COUPS DE COEUR

Le Ballet Preljocaj : « Noces », « Annonciation » et « Torpeur », 3 pièces pour redécouvrir une troupe incontournable

By  | 

Le Ballet Preljocaj, Annonciation, Torpeur et Noces

spectacle / danse / danse classique / danse contemporaine

 

 

Les folles soirées du Ballet Preljocaj à Mougins, Draguignan et Nice

Angelin Preljocaj, l’un des plus grands chorégraphes français, convie le public pour une série de soirées « triptyques » lors d’une tournée nationale qui passera par Mougins, Draguignan et Nice en mars et mai prochains. Les reprises des pièces Annonciation (1995), Noces (1989) et la récente création Torpeur (2023) offrent une occasion immanquable de (re)découvrir l’ampleur du répertoire du Ballet Preljocaj aux forts ancrages classiques distillés dans des interprétations résolument contemporaines.

On entame avec Annonciation, dont la création remonte à 1995. Ce thème, poncif de l’iconographie chrétienne, représente l’annonce divine de l’enfantement à Marie, mère du Christ. Intimement lié au corps de la femme, cet épisode a largement été traité par les peintres, notamment dans l’Italie des XV, XVI et XVIIèmes siècles, alors qu’il n’a, paradoxalement, jamais été adapté sur scène. Angelin Preljocaj s’est donc saisi de cette narration pour créer un duo de danseuses, instillant déjà dans son approche un certain iconoclasme puisque, dans les textes, cette maternité divine est annoncée par l’Archange Gabriel. D’un point de vue chorégraphique, l’artiste a composé une pièce qui mêle savamment danse classique – soutenue musicalement par le Magnificat de Vivaldi – à une esthétique très contemporaine, particulièrement expressive, à distance donc des ambiances passives et apaisées qu’on connaît de l’Annonciation vue par les grands maîtres de la peinture.

 

 

La représentation se poursuit avec Torpeur, une création de 2023, qui explore l’état d’un corps frappé par la sidération, l’abattement et l’abandon. Selon ses propres mots, les recherches du chorégraphe et de ses danseurs les ont menés à « trouver un rythme à la lenteur et peut-être inventer une nouvelle grammaire paresseuse de l’hébétude ». Ainsi, le public découvre un plateau occupé par 12 danseurs qui évoluent comme un seul corps démultiplié, mu par une émotion de fond qui trouve son tempo au fil des 35 minutes de ballet.

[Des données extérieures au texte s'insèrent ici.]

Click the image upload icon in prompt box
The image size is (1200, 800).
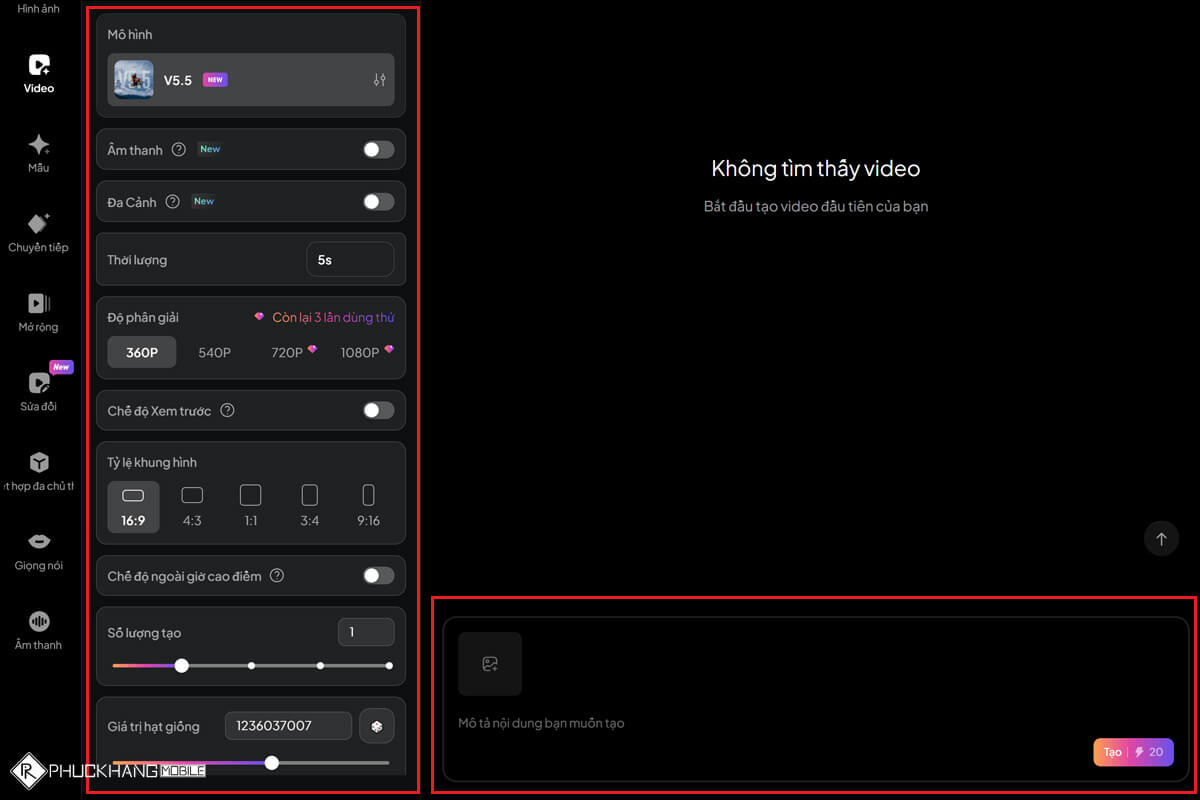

Enfin, la soirée s’achèvera sur un rythme plus soutenu avec Noces. La reprise de cette pièce de 1989 nous emporte dans un tourbillon ultra millimétré mené tambours battants sur l’opéra d’Igor Stravinski, Les Noces. Dans un ballet frénétique engageant 10 danseurs, la thématique du mariage est envisagée comme « un rapt consenti ». Avec le Ballet Preljocaj, la mariée est incarnée par une poupée de chiffon malmenée lors d’une journée de noces, déroulée à mille à l’heure. Une pièce des plus intrigantes !

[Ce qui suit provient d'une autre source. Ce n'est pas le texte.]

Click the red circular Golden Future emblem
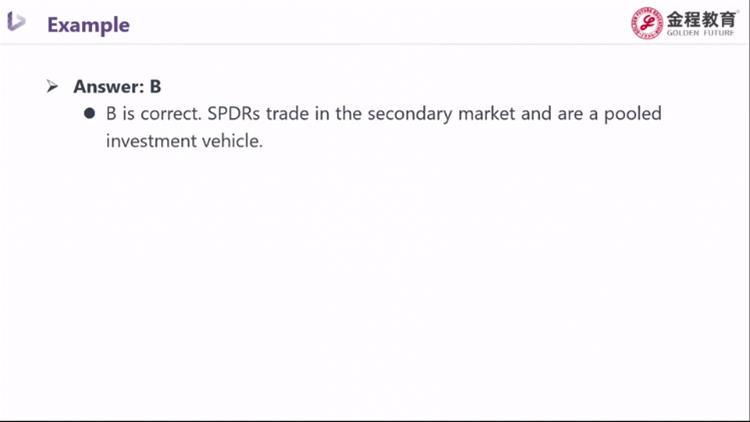[x=647, y=23]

Dans le cocon du centre chorégraphique du Pavillon Noir d’Aix-en-Provence, le Ballet Preljocaj donne naissance à une esthétique hybride, entre performance, volupté, tradition et modernité, portée par une technique irréprochable. Les représentations du Ballet Preljocaj sur les scènes de la région sont toujours un évènement prisé par les amateurs et les néophytes, tant ce qu’on y découvre ravit les yeux et l’esprit.